In the entries below, go to the line containing "20 hours ago (716, 317)" and repeat it along with every later line, exactly.

Extracted data Start Marker

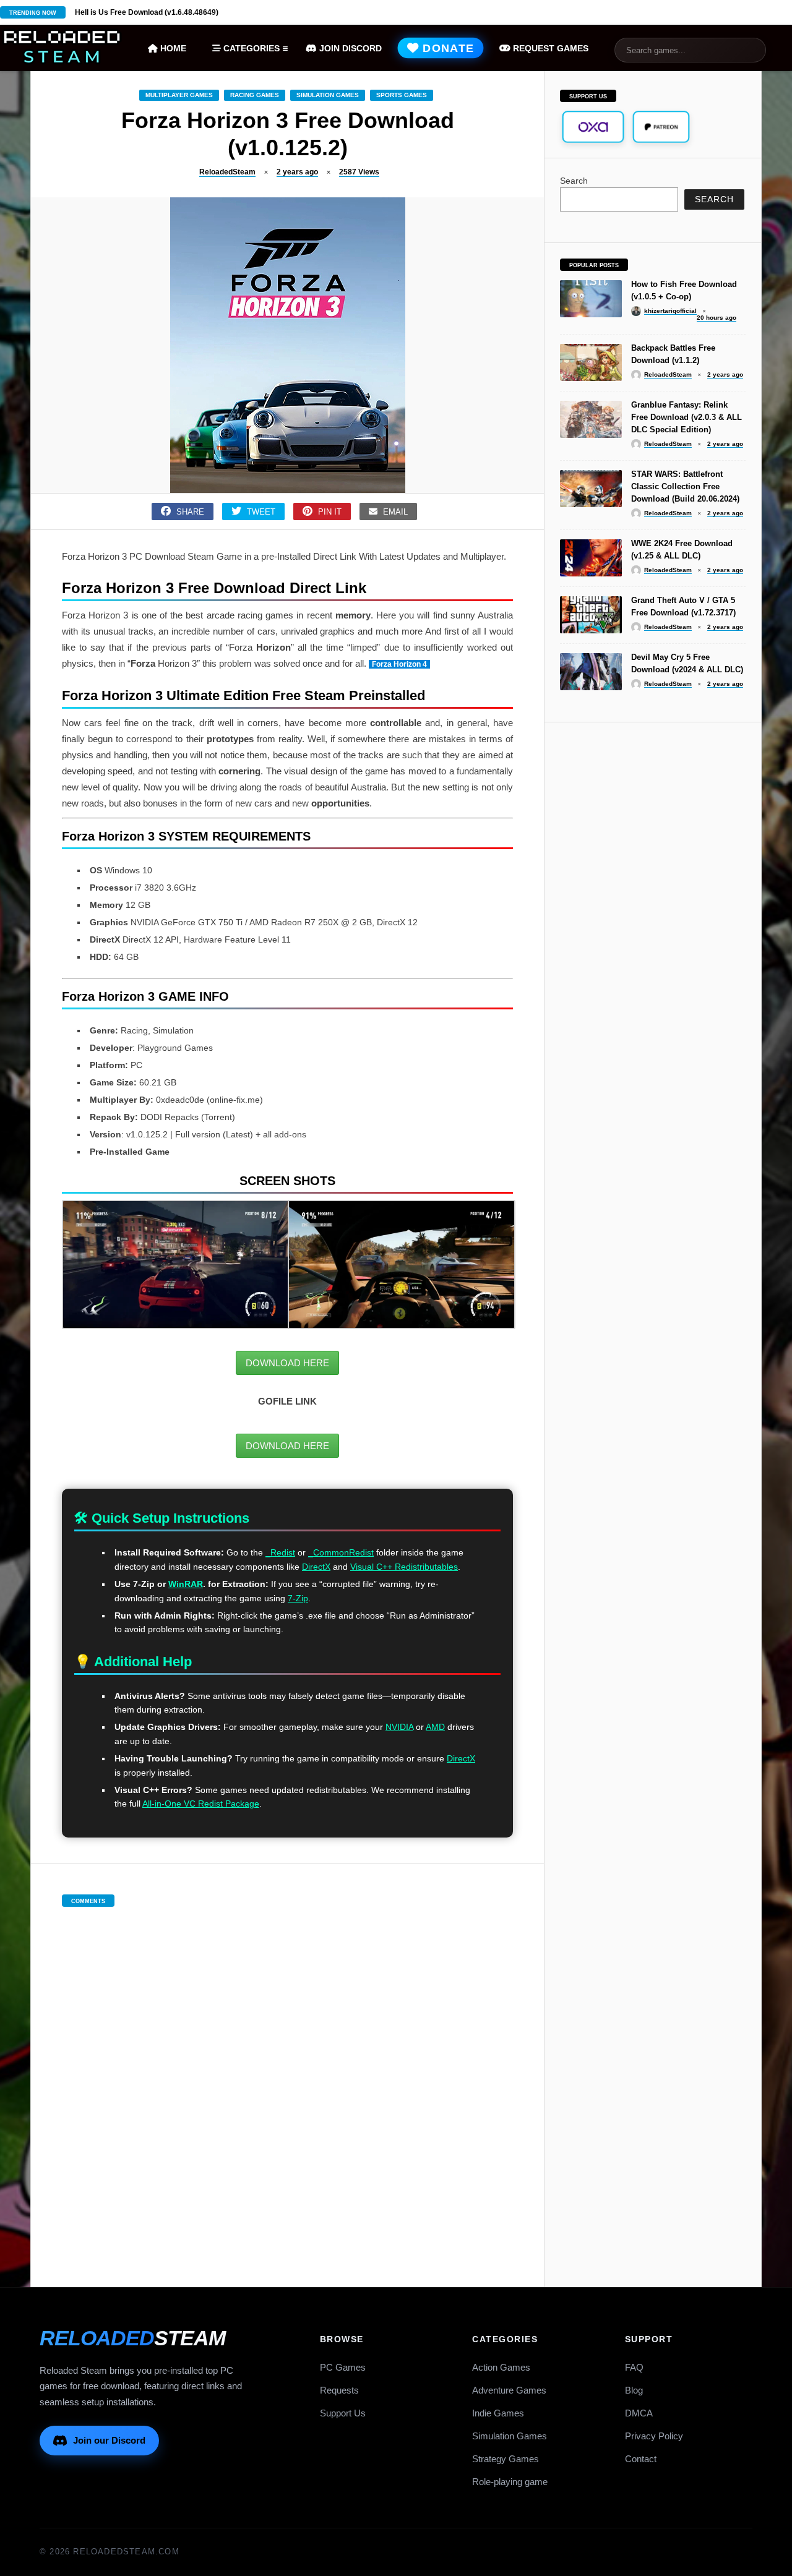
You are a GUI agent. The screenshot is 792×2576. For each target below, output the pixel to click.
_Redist (280, 1552)
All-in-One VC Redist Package (200, 1803)
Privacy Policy (654, 2436)
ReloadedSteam (227, 172)
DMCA (639, 2413)
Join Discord (349, 48)
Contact (640, 2459)
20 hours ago (716, 317)
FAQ (634, 2367)
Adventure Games (509, 2390)
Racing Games (254, 95)
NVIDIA (399, 1727)
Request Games (549, 48)
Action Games (501, 2367)
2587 (359, 172)
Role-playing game (510, 2481)
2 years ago (297, 172)
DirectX (316, 1567)
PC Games (343, 2367)
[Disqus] (288, 2084)
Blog (634, 2390)
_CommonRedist (341, 1552)
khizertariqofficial (670, 310)
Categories (250, 48)
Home (172, 48)
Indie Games (498, 2413)
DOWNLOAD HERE (287, 1363)
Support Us (343, 2413)
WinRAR (185, 1584)
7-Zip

Extracted data End Marker

Exercise answer:
20 hours ago (716, 317)
FAQ (634, 2367)
Adventure Games (509, 2390)
Racing Games (254, 95)
NVIDIA (399, 1727)
Request Games (549, 48)
Action Games (501, 2367)
2587 (359, 172)
Role-playing game (510, 2481)
2 years ago (297, 172)
DirectX (316, 1567)
PC Games (343, 2367)
[Disqus] (288, 2084)
Blog (634, 2390)
_CommonRedist (341, 1552)
khizertariqofficial (670, 310)
Categories (250, 48)
Home (172, 48)
Indie Games (498, 2413)
DOWNLOAD HERE (287, 1363)
Support Us (343, 2413)
WinRAR (185, 1584)
7-Zip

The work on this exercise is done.